Cairn Energy has so far registered the arbitration award in several countries, where it has identified Indian assets worth more than $ 70 billion. This includes jurisdictions in the United States, United Kingdom, Canada, Singapore, Mauritius, France, and the Netherlands. In the United States, Cairn Energy has chosen New York to sue India because it has located substantial assets for which it can recover compensation in that jurisdiction. Specifically, Air India operations in the United States are headquartered in this neighborhood at 570 Lexington Avenue, New York, New York, 10022.

According to the Financial Times report, the French court, the Paris Judicial Tribunal, on June 11 accepted Cairn’s request to freeze (through judicial mortgages) residential real estate held by the Indian government in the center of Paris, in particular in the 16 arrondissement of Paris. Paris, a renowned district in which a residential property, according to the newspaper, served as the residence of the deputy head of mission at the Indian embassy.

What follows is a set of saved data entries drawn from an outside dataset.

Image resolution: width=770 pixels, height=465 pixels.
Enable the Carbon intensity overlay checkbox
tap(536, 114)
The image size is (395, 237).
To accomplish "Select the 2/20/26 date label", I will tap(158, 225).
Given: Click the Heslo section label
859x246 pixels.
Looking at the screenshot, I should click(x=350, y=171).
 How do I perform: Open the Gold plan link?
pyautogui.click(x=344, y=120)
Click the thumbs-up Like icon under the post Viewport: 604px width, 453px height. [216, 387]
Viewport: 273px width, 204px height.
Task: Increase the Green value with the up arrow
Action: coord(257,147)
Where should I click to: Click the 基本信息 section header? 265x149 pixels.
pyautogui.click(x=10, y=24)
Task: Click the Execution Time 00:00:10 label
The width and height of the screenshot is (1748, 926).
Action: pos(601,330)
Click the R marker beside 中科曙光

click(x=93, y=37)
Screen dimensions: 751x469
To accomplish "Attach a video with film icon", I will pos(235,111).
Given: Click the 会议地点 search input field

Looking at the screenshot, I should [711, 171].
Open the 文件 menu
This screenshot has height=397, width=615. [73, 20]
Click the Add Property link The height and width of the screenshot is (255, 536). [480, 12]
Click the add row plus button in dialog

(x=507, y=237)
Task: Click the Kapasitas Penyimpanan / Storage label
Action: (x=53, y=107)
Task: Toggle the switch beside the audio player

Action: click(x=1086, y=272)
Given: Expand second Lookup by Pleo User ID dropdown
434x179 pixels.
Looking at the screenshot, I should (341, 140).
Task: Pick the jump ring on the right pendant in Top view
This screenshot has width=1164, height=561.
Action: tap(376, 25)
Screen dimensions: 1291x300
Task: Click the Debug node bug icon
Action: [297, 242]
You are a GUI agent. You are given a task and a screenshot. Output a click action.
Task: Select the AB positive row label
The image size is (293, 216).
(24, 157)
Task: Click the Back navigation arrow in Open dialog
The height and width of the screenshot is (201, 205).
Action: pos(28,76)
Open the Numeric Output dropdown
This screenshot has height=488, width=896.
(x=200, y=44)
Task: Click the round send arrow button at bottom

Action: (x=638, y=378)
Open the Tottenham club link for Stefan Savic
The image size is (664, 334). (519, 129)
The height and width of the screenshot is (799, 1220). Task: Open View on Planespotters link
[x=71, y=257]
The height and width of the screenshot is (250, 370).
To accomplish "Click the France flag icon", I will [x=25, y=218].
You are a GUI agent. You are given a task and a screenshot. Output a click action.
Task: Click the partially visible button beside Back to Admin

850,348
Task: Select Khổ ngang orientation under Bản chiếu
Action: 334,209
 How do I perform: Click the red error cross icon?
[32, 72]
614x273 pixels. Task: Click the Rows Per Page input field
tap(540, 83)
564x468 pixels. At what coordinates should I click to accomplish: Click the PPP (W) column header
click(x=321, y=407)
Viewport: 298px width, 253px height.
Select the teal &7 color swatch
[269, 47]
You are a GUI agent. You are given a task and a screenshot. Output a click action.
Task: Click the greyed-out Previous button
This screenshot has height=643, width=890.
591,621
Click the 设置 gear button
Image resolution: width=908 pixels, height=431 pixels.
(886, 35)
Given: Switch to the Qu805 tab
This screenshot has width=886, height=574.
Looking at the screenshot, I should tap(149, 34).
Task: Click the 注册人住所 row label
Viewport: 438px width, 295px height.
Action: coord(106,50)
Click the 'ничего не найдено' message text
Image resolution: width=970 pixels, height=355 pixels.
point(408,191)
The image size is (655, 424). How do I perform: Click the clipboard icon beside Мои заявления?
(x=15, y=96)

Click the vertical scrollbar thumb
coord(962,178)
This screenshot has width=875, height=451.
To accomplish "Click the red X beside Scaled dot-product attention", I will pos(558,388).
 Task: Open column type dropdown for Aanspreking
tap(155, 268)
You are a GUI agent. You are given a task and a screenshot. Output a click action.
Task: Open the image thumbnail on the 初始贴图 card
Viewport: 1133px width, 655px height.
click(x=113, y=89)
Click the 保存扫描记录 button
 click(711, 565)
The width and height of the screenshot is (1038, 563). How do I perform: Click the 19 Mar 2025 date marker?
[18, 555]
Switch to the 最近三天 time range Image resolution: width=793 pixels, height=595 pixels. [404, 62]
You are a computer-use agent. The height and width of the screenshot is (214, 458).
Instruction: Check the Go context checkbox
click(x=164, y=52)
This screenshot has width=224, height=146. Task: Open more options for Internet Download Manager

What are India’s options for the future?

While it is the first to succeed for Cairn, the French court decision increases its chances in other jurisdictions. The assets will be tangled up in a legal dispute and India will join a list of countries that includes Pakistan, Afghanistan whose assets were seized abroad. Unless it can be proven that the arbitral awards against India are in bad faith in appeals, the award can be enforced in foreign jurisdictions. However, a settlement between the two parties cannot be ruled out.

Is there any Indian precedent for such seizure of property belonging to foreign states?

It is quite common to seek the intervention of courts in the enforcement of arbitral awards against foreign states.

Last month, in a case filed by two Indian private companies for the enforcement of arbitral awards in their favor, the Delhi High Court ordered the embassies of Afghanistan and Ethiopia to file affidavits disclosing the assets they own and hold in India.

While KLA Const Technologies sought to recover approximately Rs 1.72 crore from the Islamic Republic of Afghanistan under an arbitration award in which the Supreme Court appointed the sole arbitrator, the other Indian company, Matrix Global Private Limited , sought to recover Rs 7.60 crore from Ethiopia.

Judge JR Midha’s decision considered whether a “foreign state can claim sovereign immunity from enforcement of an arbitration award resulting from a commercial transaction?”

“A foreign state has no sovereign immunity against an arbitration award resulting from a commercial transaction. In addition, the conclusion of an arbitration agreement constitutes a waiver of sovereign immunity. The respondent’s agreement to arbitrate the disputes would operate as a waiver of said requirement. When a foreign state enters into an arbitration agreement with an Indian entity, there is an implied waiver of sovereign immunity, otherwise available to that foreign state, against enforcement of an arbitration award, ”the High Court said. .

“In fact, the very raison d’être of international commercial arbitration is to facilitate international trade and investment by providing a stable, predictable and efficient legal framework within which commercial activities can be conducted to promote the successful conduct of international transactions, and removing the uncertainties associated with long and costly litigation. Otherwise, the very edifice of the international arbitration ecosystem would collapse, ”he added.